Cambodian government spokesperson Phay Siphan said the evictions followed orders by the National Assembly
Critics also argue the evictions reflect a traditional animosity between Khmers and Vietnamese which has resulted in ethnic Vietnamese leaving Cambodia.
Vu Quang Minh, Vietnam’s ambassador to Phnom Penh, has reportedly visited the communities at least twice.
But Cambodian government spokesperson Phay Siphan said the evictions followed orders by the National Assembly and the decision was not motivated by politics or discrimination against anyone.
Le Thị Thu Hang, spokesperson for the Vietnamese Foreign Ministry, said her government was providing support and was working with Cambodian authorities to grant legal papers to the affected families.
She said Vietnamese Foreign Minister Bui Thanh Son had asked his Cambodian counterpart Prak Sokhonnto to address the legal status of ethnic Vietnamese living in Cambodia.
“He also asked that the Cambodian authorities have a reasonable roadmap in the implementation of their socioeconomic policies to ensure the rights and welfare of the Vietnamese community,” she told Vietnam News.

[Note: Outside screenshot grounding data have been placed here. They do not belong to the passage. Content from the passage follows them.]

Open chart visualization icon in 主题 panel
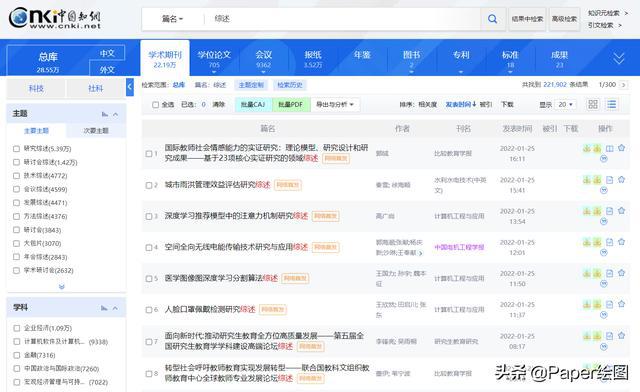Screen dimensions: 640x392 click(105, 114)
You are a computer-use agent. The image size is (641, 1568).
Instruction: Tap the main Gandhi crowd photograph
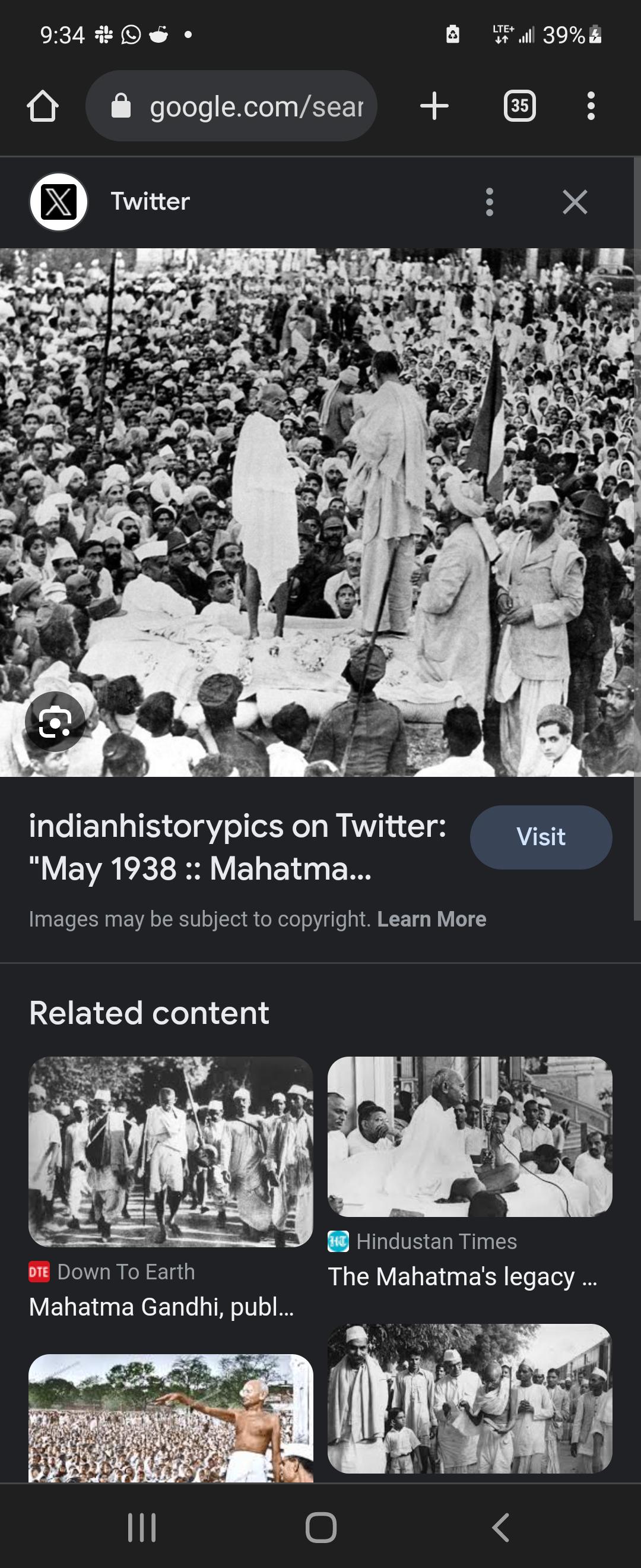(x=316, y=512)
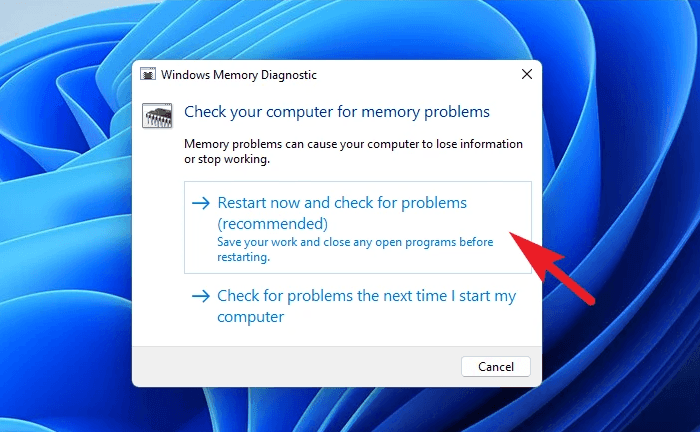Select Check for problems the next time I start
Screen dimensions: 700x432
(x=366, y=296)
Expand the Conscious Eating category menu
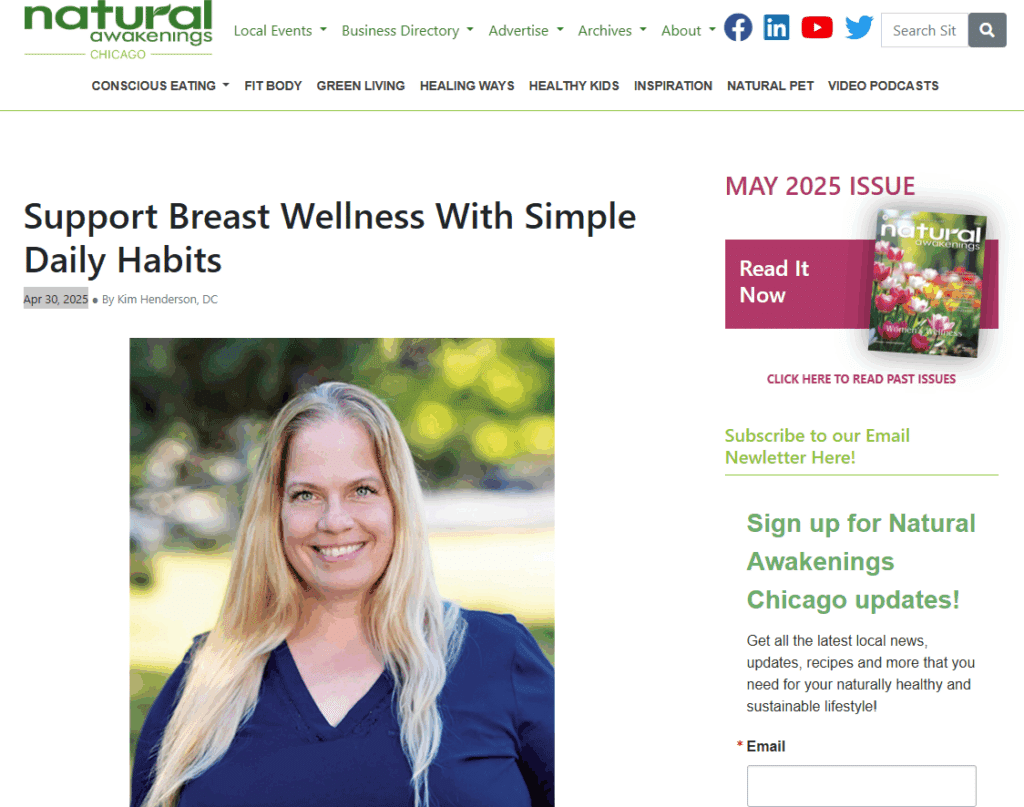This screenshot has height=807, width=1024. point(161,86)
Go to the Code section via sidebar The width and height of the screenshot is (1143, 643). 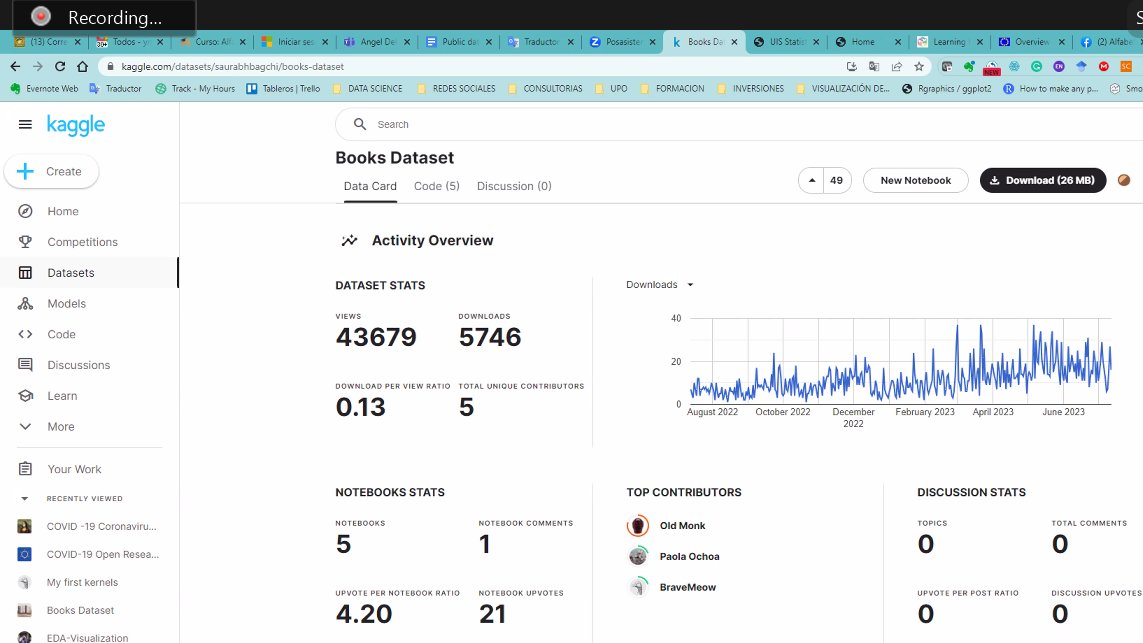(x=63, y=334)
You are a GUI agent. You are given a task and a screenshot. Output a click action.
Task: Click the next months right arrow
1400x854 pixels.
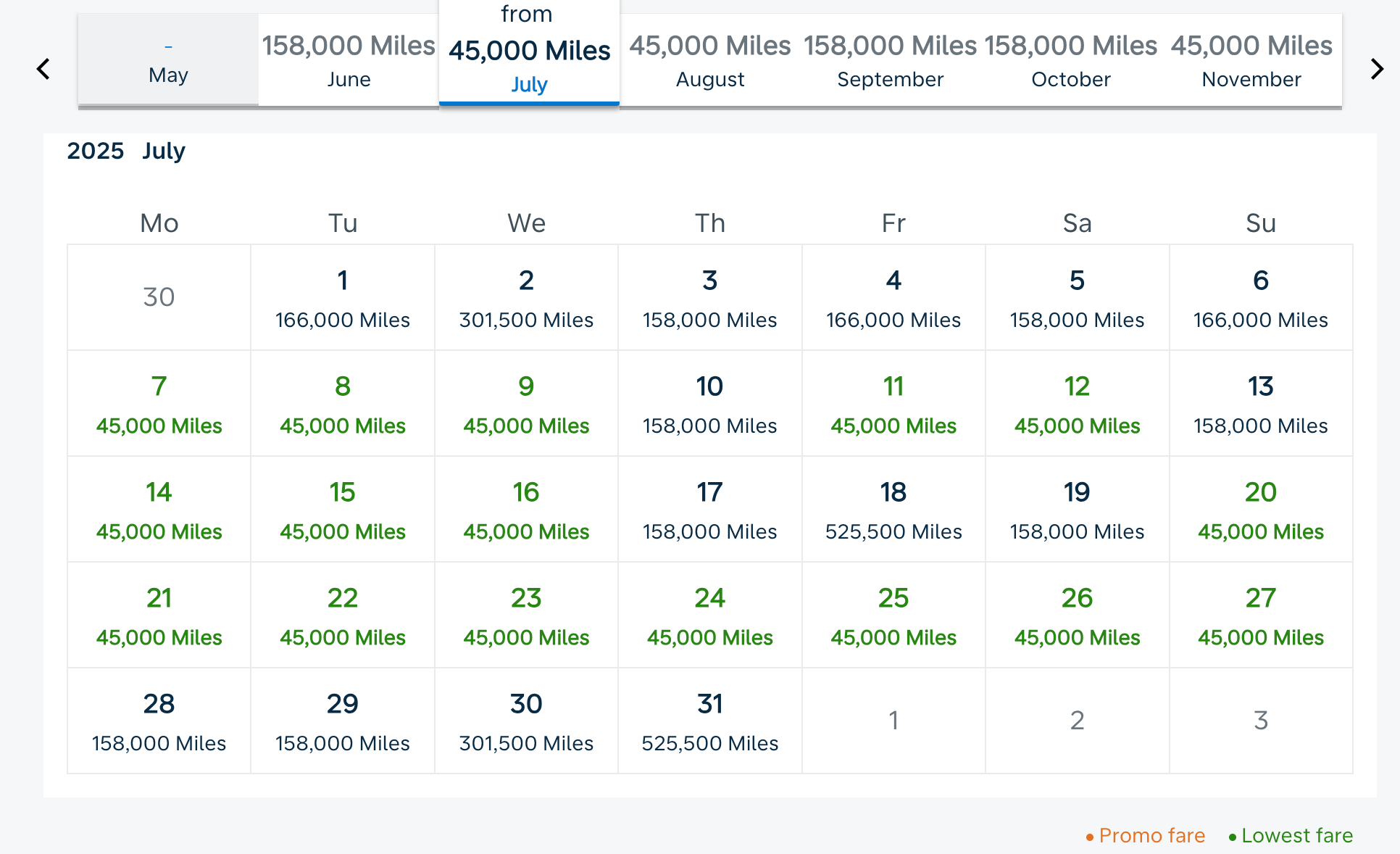(1377, 70)
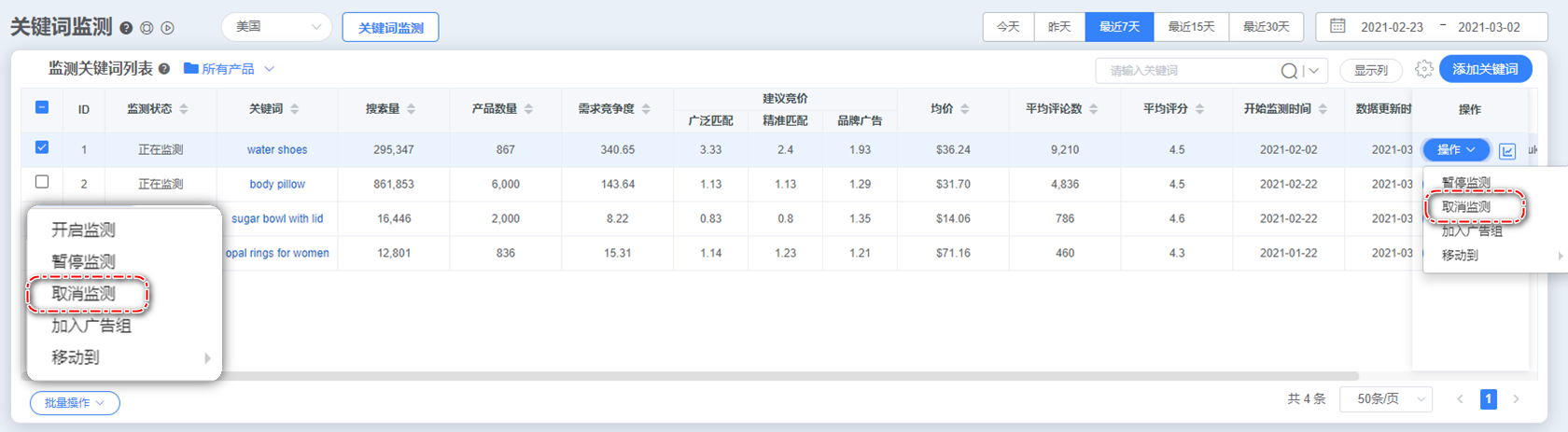Sort by 搜索量 column arrows
The image size is (1568, 432).
tap(412, 109)
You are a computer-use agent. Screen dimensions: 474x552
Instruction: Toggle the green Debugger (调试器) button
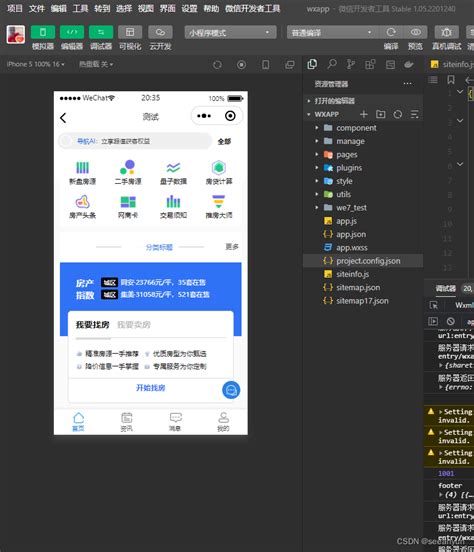point(101,32)
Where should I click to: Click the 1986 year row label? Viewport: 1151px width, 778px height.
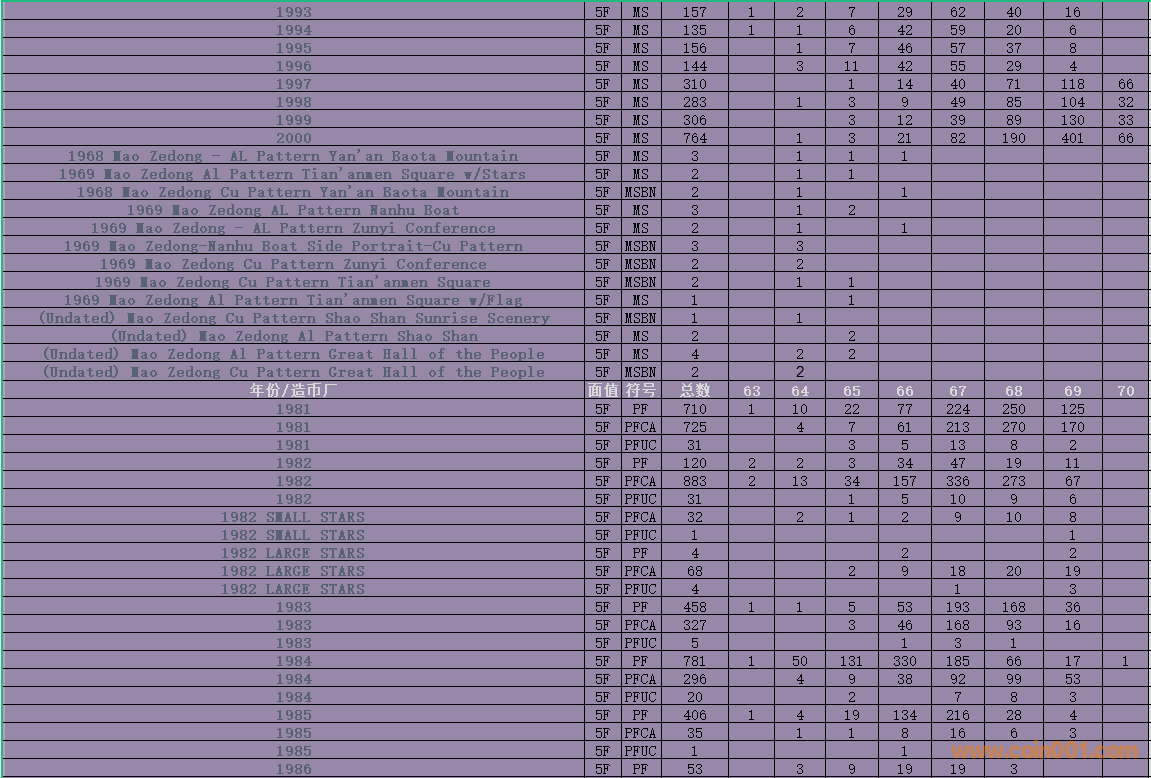293,769
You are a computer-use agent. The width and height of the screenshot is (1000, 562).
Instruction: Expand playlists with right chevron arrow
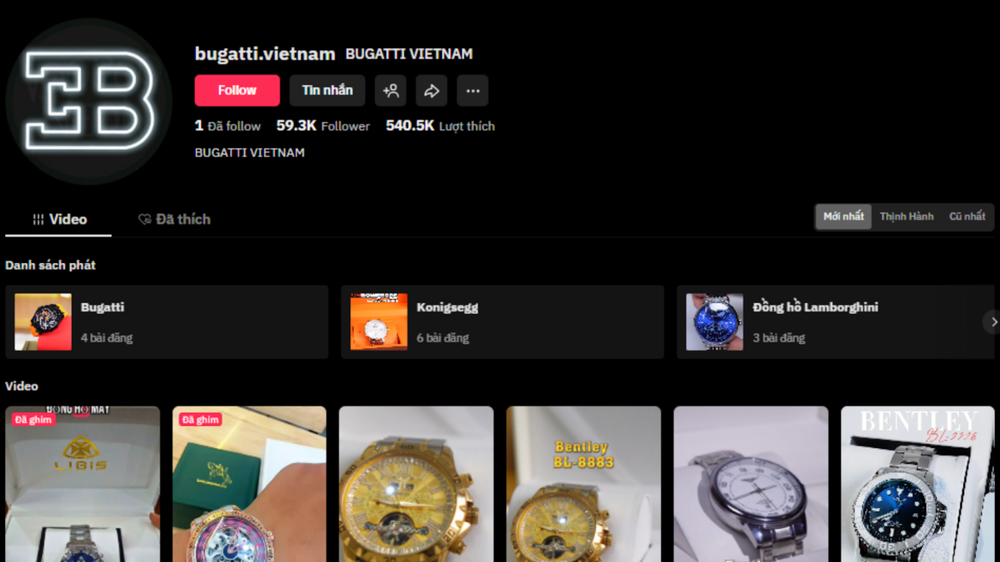(993, 322)
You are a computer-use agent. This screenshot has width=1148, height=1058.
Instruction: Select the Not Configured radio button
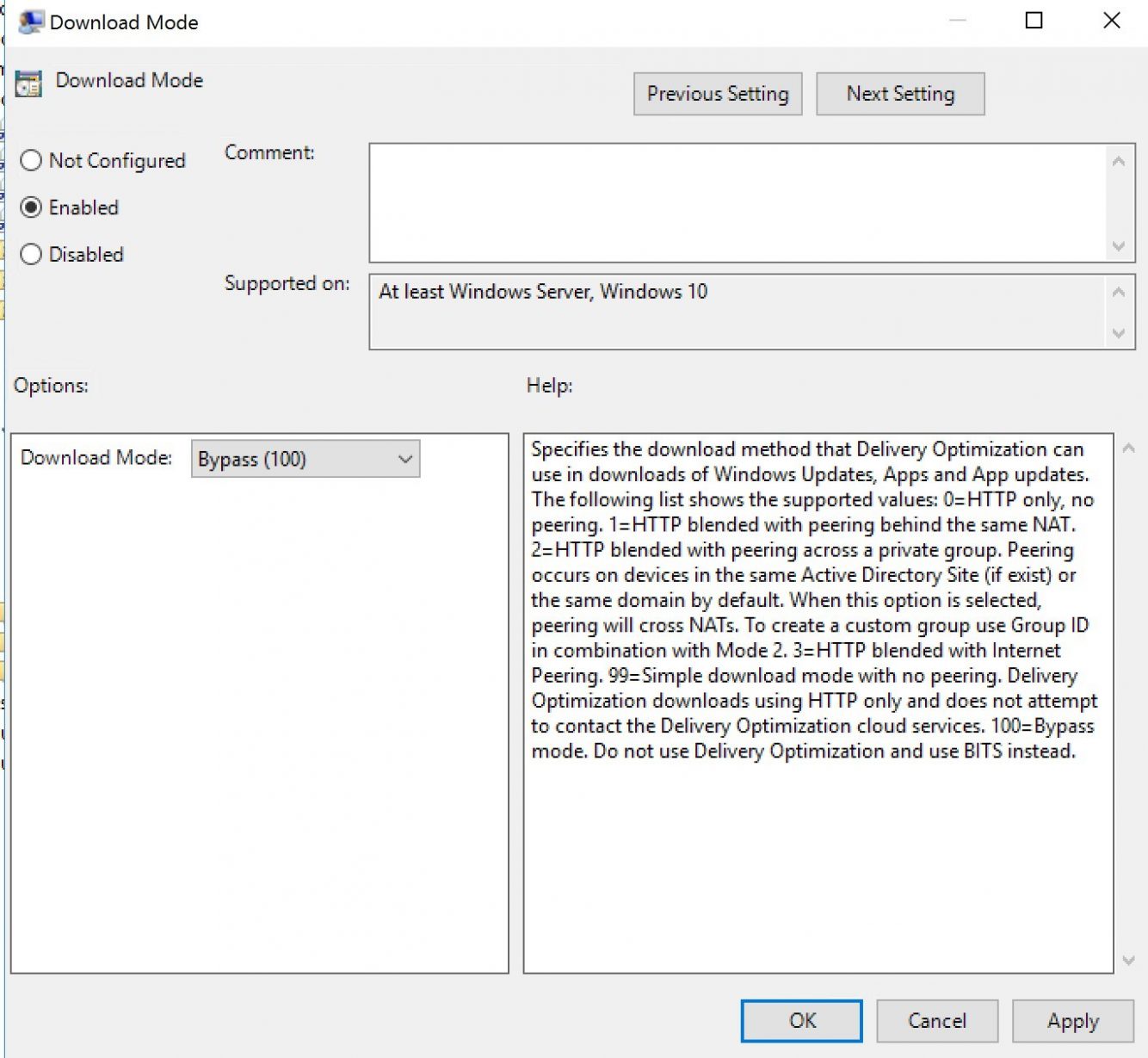[x=32, y=160]
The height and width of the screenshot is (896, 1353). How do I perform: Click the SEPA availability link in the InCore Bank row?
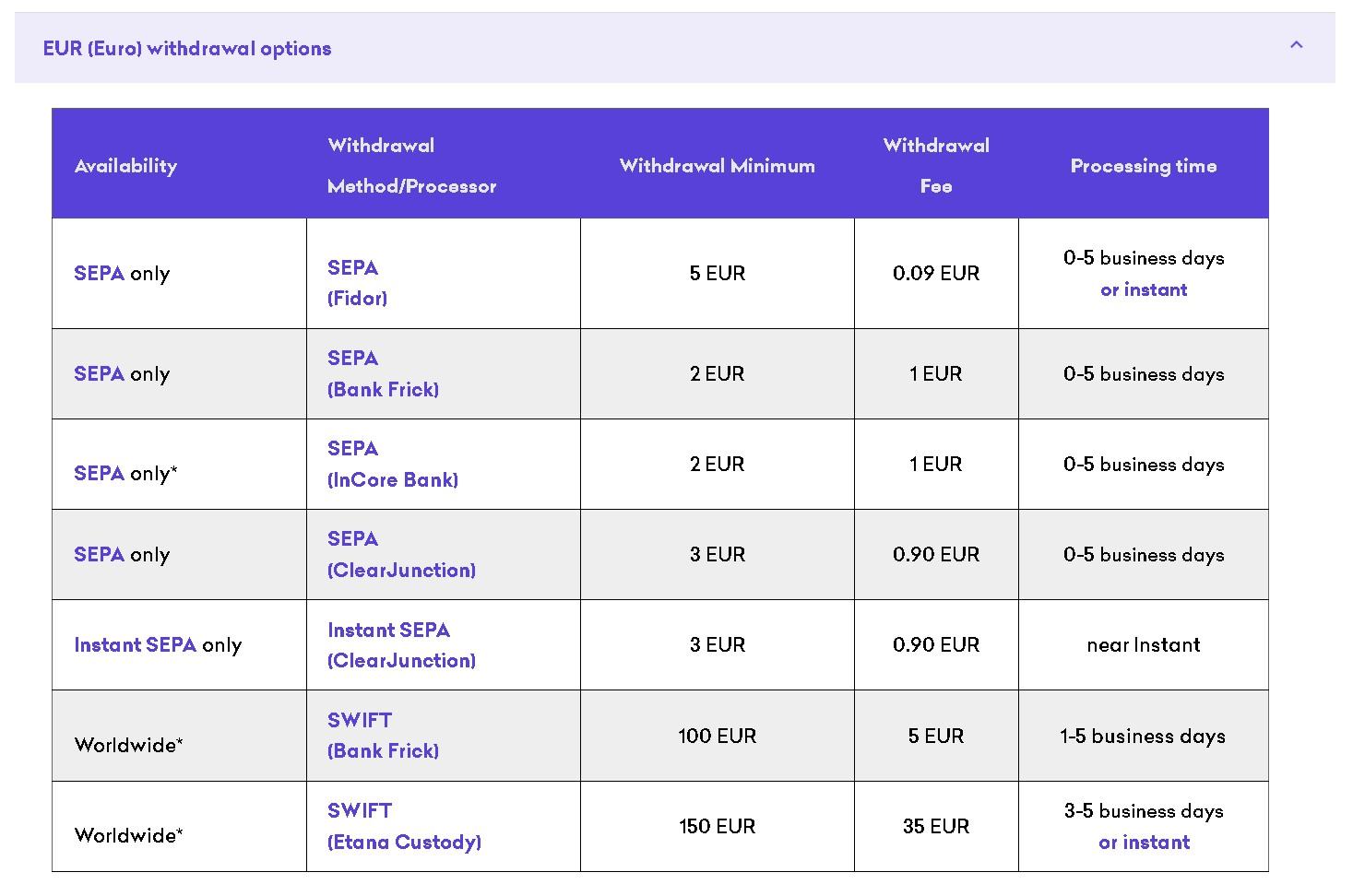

“And enable the people affected by the policies to soon return to stability, to either keep their current work or switch to another appropriate occupation and to have full access to essential services.”
Cambodia has endured severe lockdowns since a sharp spike in the Covid-19 pandemic emerged in February which civil society groups like Human Rights Watch (HRW) say has hit low-income families hard despite government handouts.
“Millions of Cambodians are going hungry and fear losing their homes during the pandemic because there is no government social protection system,” said Brad Adams, Asia director at HRW.
“Sporadic one-off cash transfers won’t address basic needs. The Cambodian government should provide timely social protection to everyone in need under a social protection system that protects rights and contributes to an equitable recovery.”